The electronic version of this article is the complete one and can be found online at: http://www.retrovirology.com/content/6/S2/P47


Published:24 September 2009

© 2009 Lainé et al; licensee BioMed Central Ltd.

Background

RNA-based compounds are promising methods to inactivate viruses. New specific hepatitis delta virus (HDV)-derived ribozymes are natural molecules that can be engineered to specifically target a viral RNA. We have designed specific on-off adapted (SOFA) HDV-ribozymes targeting the regions of the HIV-1 RNA in the Tat and Rev sequences.

Results

We show that these SOFA-HDV ribozymes cleave their Tat RNA target in vitro. They inhibit the Tat-mediated transactivation of HIV-1 long terminal repeat by up to 62 and 86% in luciferase and beta-galactosidase assays, respectively. Inactivation of transfected HIV pNL4-3 molecular clone reached a fourfold inhibition by reverse transcriptase assay of the supernatant and an almost undetectable Gag protein synthesis.
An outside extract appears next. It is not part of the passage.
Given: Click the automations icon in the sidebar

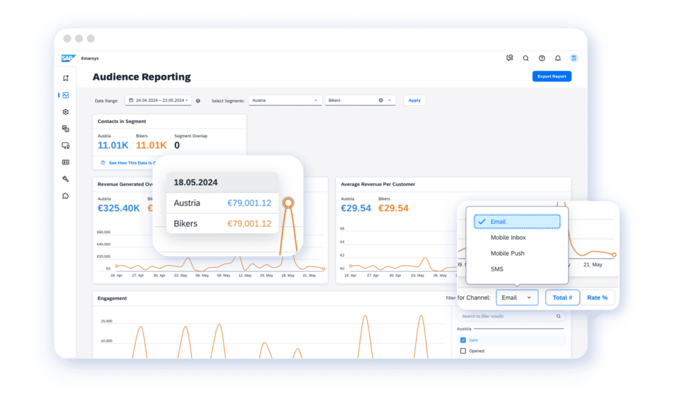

In vivo RNA cleavage reached 66 and 86% for two of the tested ribozymes showing that the decrease in HIV production is due to the direct decline in spliced and unspliced viral RNA. These SOFA-HDV-ribozymes were able to target four HIV-1 strains, showing an extended potential to act on multiple HIV variants. When transfected before HIV-1 infection, they prevented incoming virus to be expressed.

Conclusion

Our results show that SOFA-HDV-ribozymes show a great potential to target HIV and to be used as therapeutic agents in gene therapy.